Most Asian currencies pared this week’s losses after the announcement that investors with 95.7 percent of Greece’s privately held bonds will participate in a debt swap and a report indicated China’s inflation slowed.
The MSCI Asia-Pacific Index of stocks climbed 0.7 percent on Friday, capping its biggest two-day advance since January. Consumer prices in China rose last month at the slowest pace since June 2010, providing scope for the central bank to ease monetary policy and support economic growth. Malaysia’s ringgit fell following a two-day rally as the country’s central bank left interest rates unchanged for a fifth straight meeting.
Optimism about the Greek debt swap “was priced into the market before the announcement and the announcement is a nice relief,” said Choong Yin Pheng, manager for economic and bond research at Hong Leong Bank BHD in Kuala Lumpur. “China is growing relatively strongly and people are hopeful for more supporting policies.”

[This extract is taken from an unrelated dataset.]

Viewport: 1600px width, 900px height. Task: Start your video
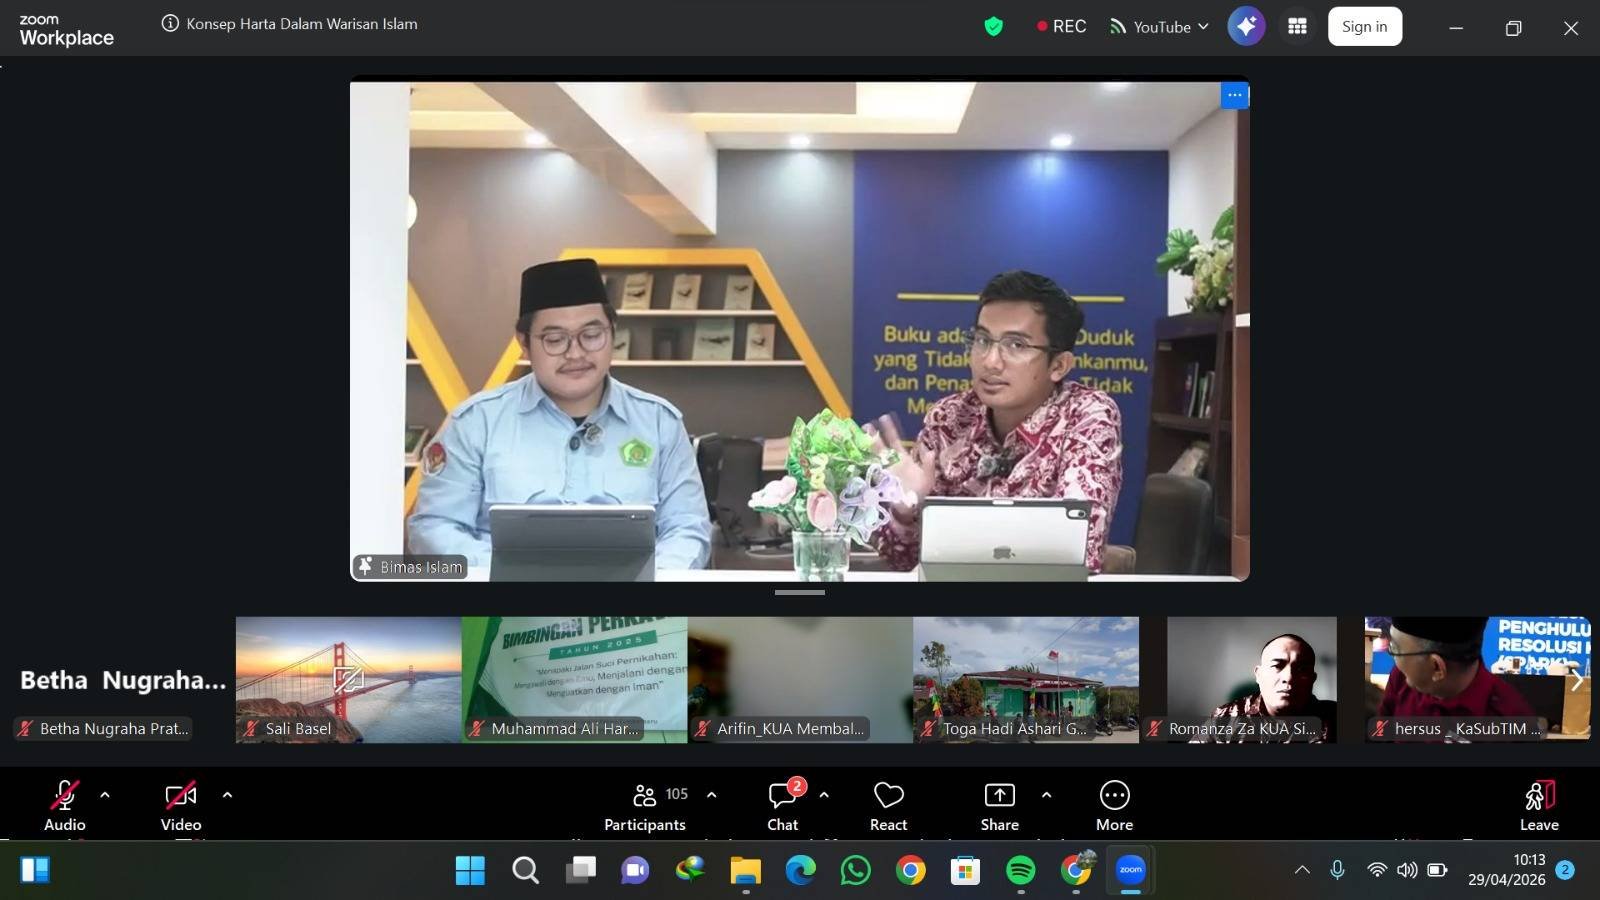(x=180, y=795)

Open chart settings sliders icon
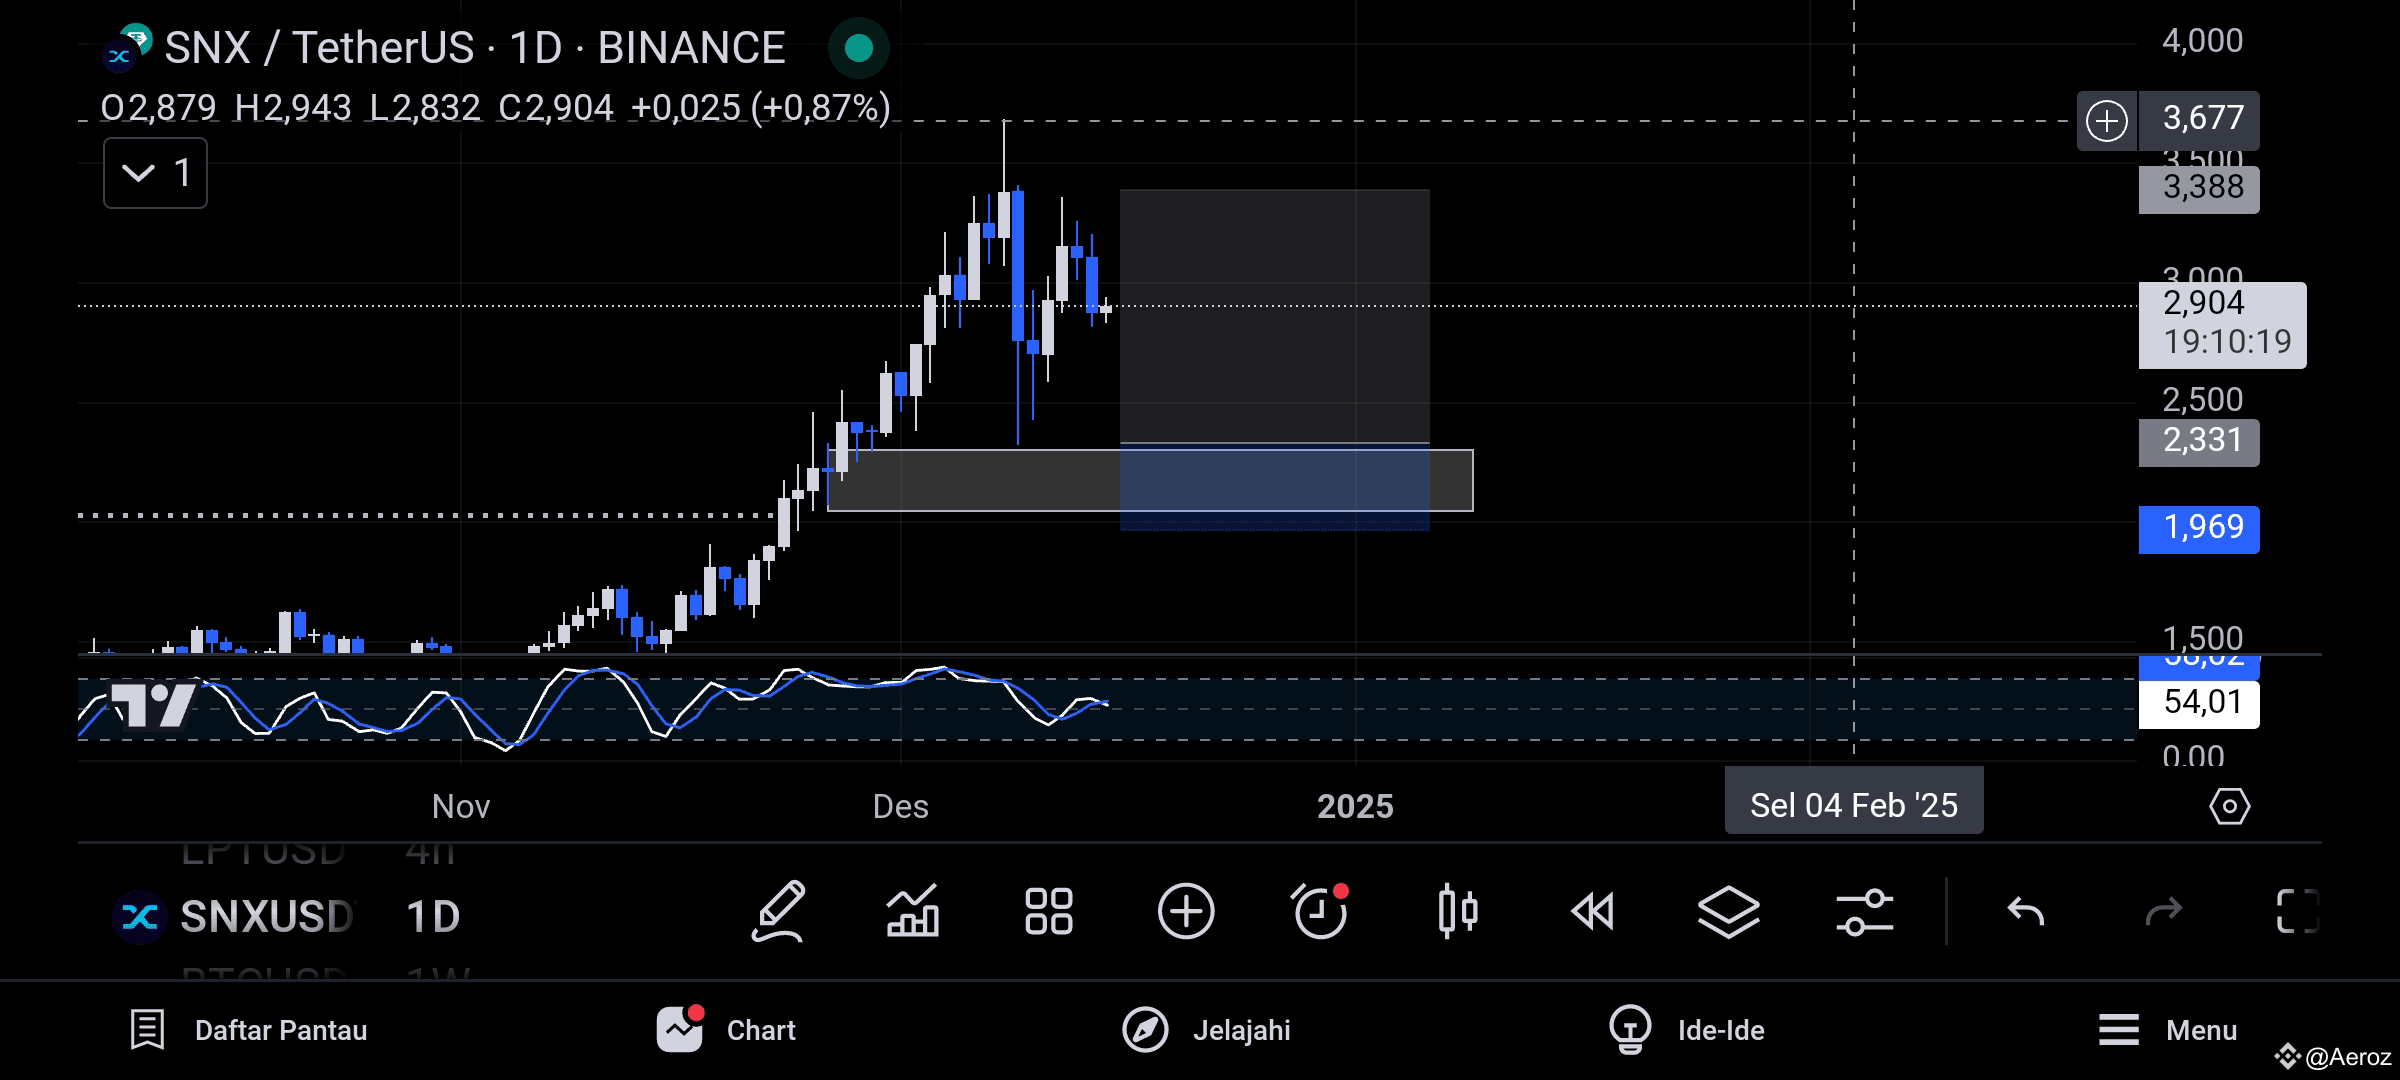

The New Taiwan dollar climbed 0.1 percent on Friday to NT$29.504 and was down 0.2 percent from March 2. India’s rupee appreciated 1 percent to 49.795 per US dollar in Mumbai, trimming its weekly decline to 0.6 percent, according to data compiled by Bloomberg. Indonesia’s rupiah rose 0.2 percent to 9,123 per US dollar, paring its weekly loss to 0.5 percent.
The Bloomberg-JPMorgan Asia Dollar Index climbed as much as 0.1 percent on Friday and closed at 117.42, little changed from the day before. It ended the week lower for the first time since Feb. 10. The index’s 60-day historical volatility dropped to 3.35 percent, the lowest measure of price swings since August last year, signaling reduced market uncertainty.
China’s yuan gained the most in a month after data showed consumer prices last month rose 3.2 percent from a year earlier, less than the 3.4 percent estimate of economists in a Bloomberg News survey. The currency on Friday climbed 0.09 percent to 6.3107 per US dollar, paring this week’s loss to 0.2 percent, according to the China Foreign Exchange Trade System.
“Easing inflation is good news for China’s economy as it means more room for policy easing,” said Daniel Chan, chief economist at BWC Capital Markets in Hong Kong.
The Bank of Korea left its seven-day repurchase rate on hold for a ninth straight month at 3.25 percent this week, while Bank Indonesia kept its reference rate at 5.75 percent.
Meanwhile, South Korea’s won closed the week 0.2 percent lower at 1,117.90, while the Philippine peso strengthened 0.3 percent 42.585. Vietnam’s dong was little changed on Friday and climbed 1 percent to 20,830 over the week. Thailand’s baht dropped 0.2 percent on Friday to 30.59, ending the week down by the same margin.